UNIDENTIFIED MALE (through a translator):  He would go on and on about Jihad with loads of guys around.  He would sit in his bars and smoke marijuana and watch videos of gun battles and go on about how he wanted to join.  For the last year he talked about nothing else.

HALL:  The bar he referred to is this one Del Beguines which was owned for 15 years by Ibrahim.  There they served alcohol, played loud music and stayed up late in stark contrast to the supposed Islamic principles.  Three weeks before the attack he suddenly sold it.

UNIDENTIFIED MALE (through a translator):  There were some who believed this radical stuff and others who don't really.  He fully believed it told everyone about it saying it was sorted to him to go Syria that he was definitely going to paradise.

HALL:  This man says it was remarkable that the police were never alerted but not surprising.  He told us that the district has no police presence.  That they are able to operate easily here without worry and that the authorities have no control.  It seems as if the catalyst for all of this was the mastermind Abaaoud, before he came on the scene the others were considered meek.  Some even quite reserved.  But as he returned from Syria he emboldened the others and led them down the well-trodden path for petty criminal to Jihadi -- Megyn.

^^^^

TASK SET –
1: Please duplicate the transcript word for word, between "UNIDENTIFIED MALE (through a translator):  There" and "going to paradise.", inclusive.
2: According to the transcript, what three things were done at Del Beguines that contrasted with the supposed Islamic principles?
3: In the transcript, when did Ibrahim sell the bar?

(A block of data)
^^^^

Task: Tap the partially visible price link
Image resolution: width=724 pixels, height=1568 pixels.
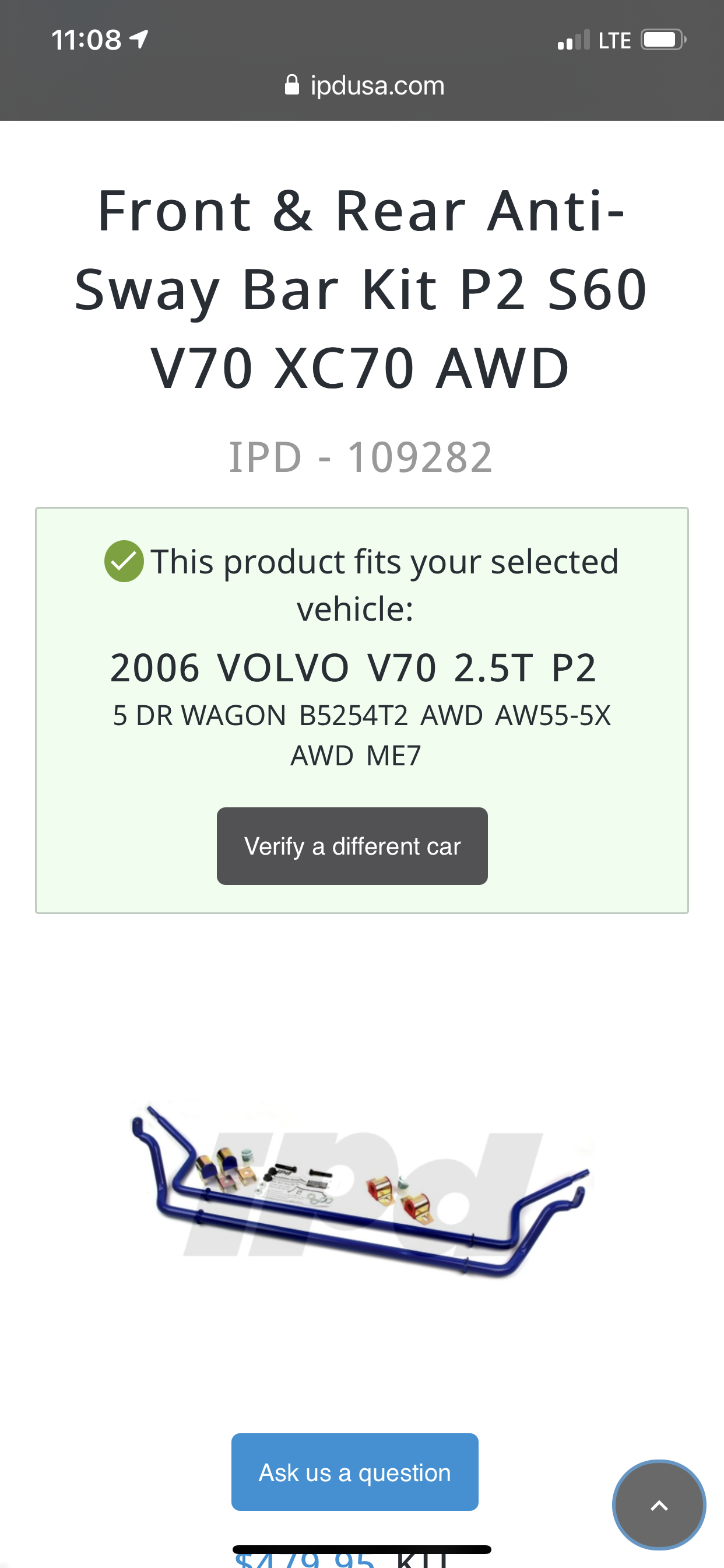Action: (304, 1560)
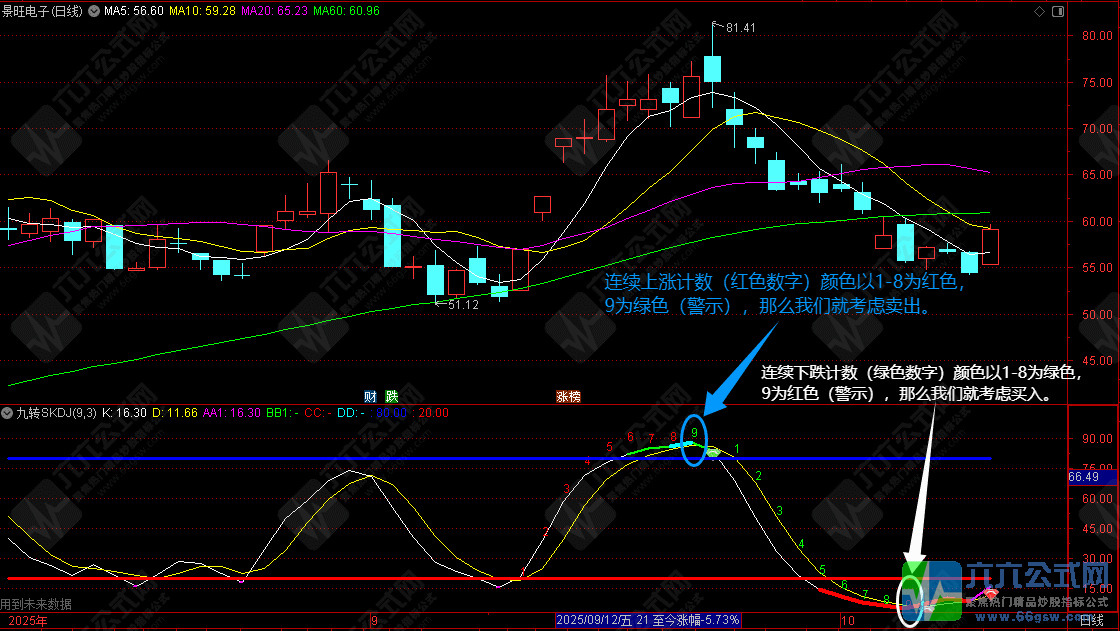Open the dropdown beside 景旺电子 (日线) title
Viewport: 1120px width, 631px height.
click(94, 11)
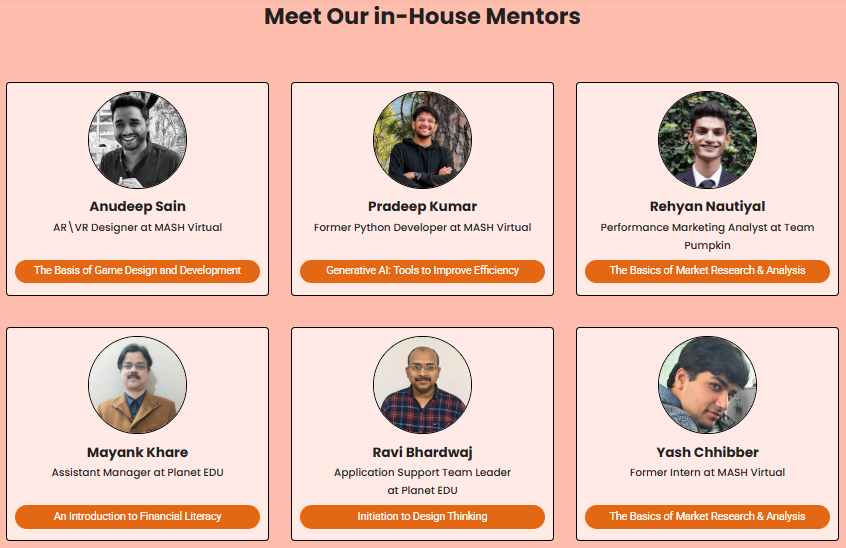Open Market Research & Analysis button in Yash's card
Image resolution: width=846 pixels, height=548 pixels.
(x=707, y=517)
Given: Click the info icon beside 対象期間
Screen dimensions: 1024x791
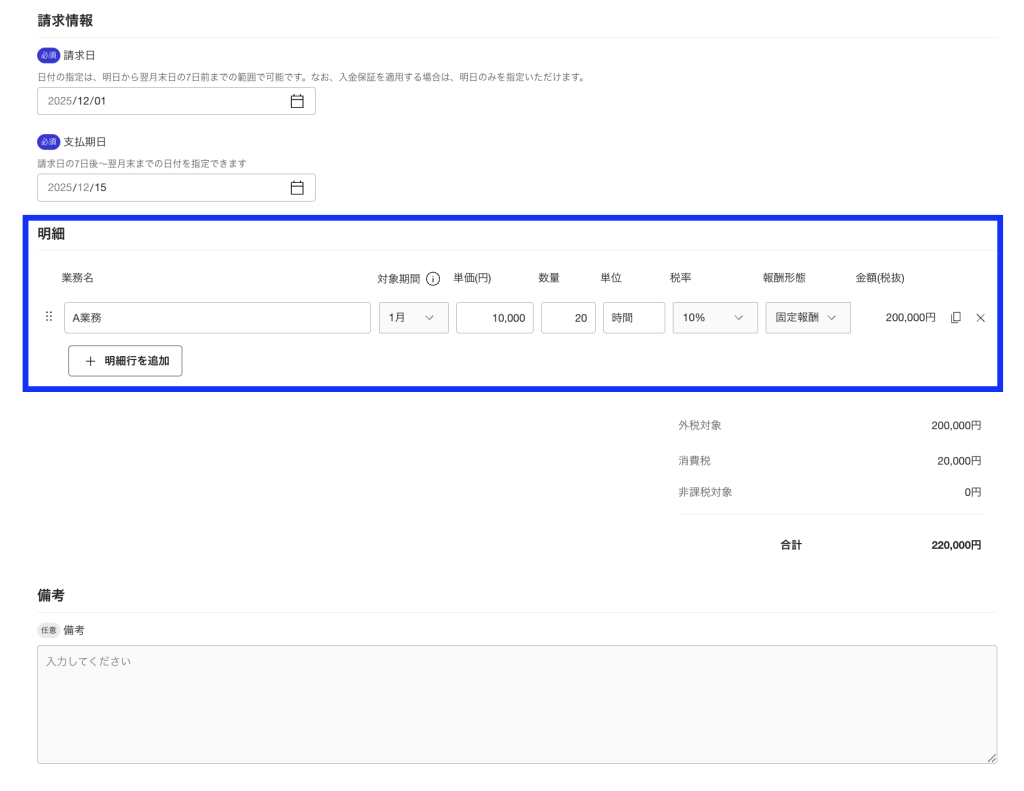Looking at the screenshot, I should [x=433, y=279].
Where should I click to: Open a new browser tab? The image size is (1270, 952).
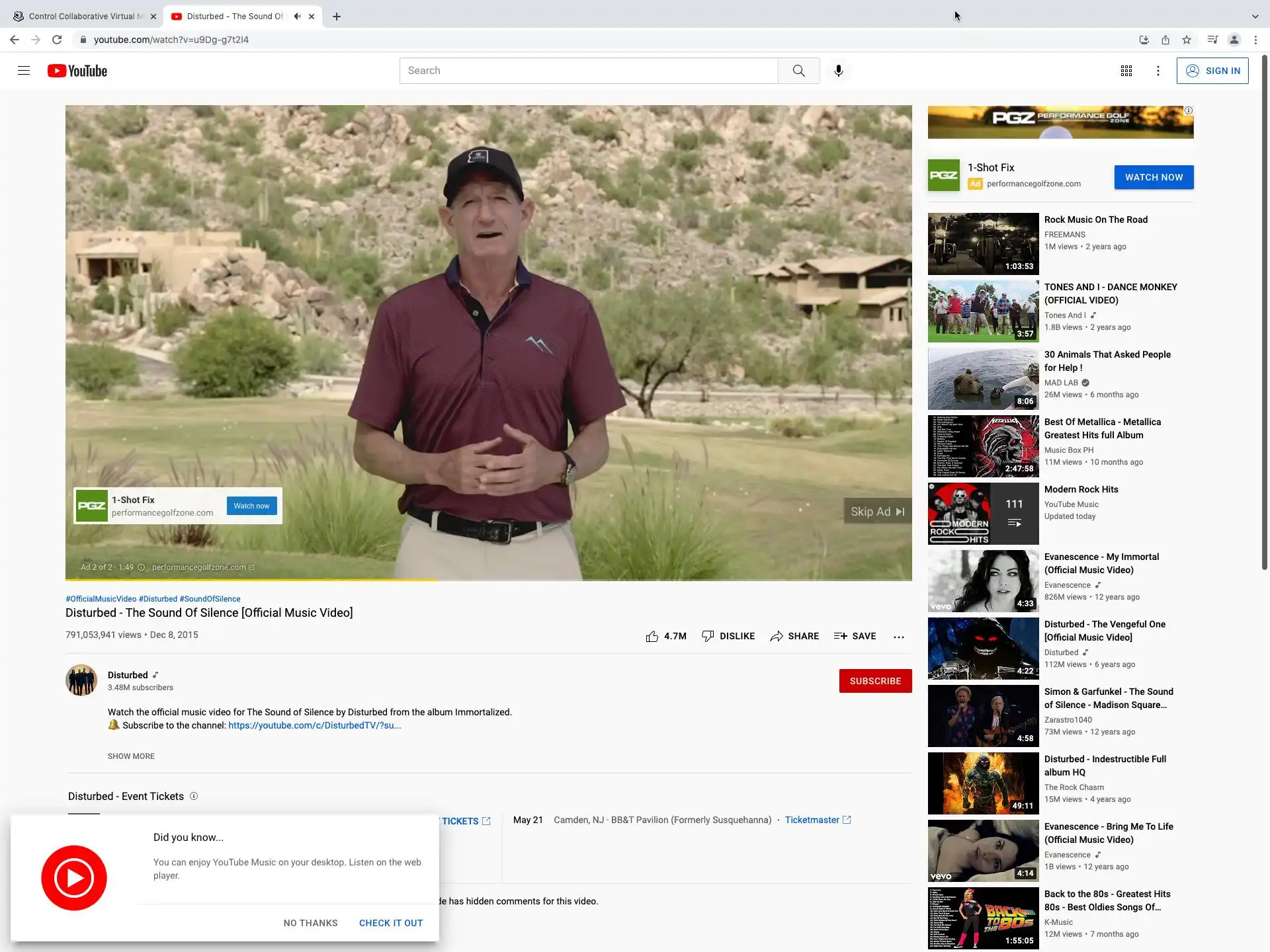[337, 17]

^^^^

ANSWER LIST –
1:
UNIDENTIFIED MALE (through a translator):  There were some who believed this radical stuff and others who don't really.  He fully believed it told everyone about it saying it was sorted to him to go Syria that he was definitely going to paradise.

2: Serving alcohol, playing loud music and staying up late.

3: Three weeks before the attack.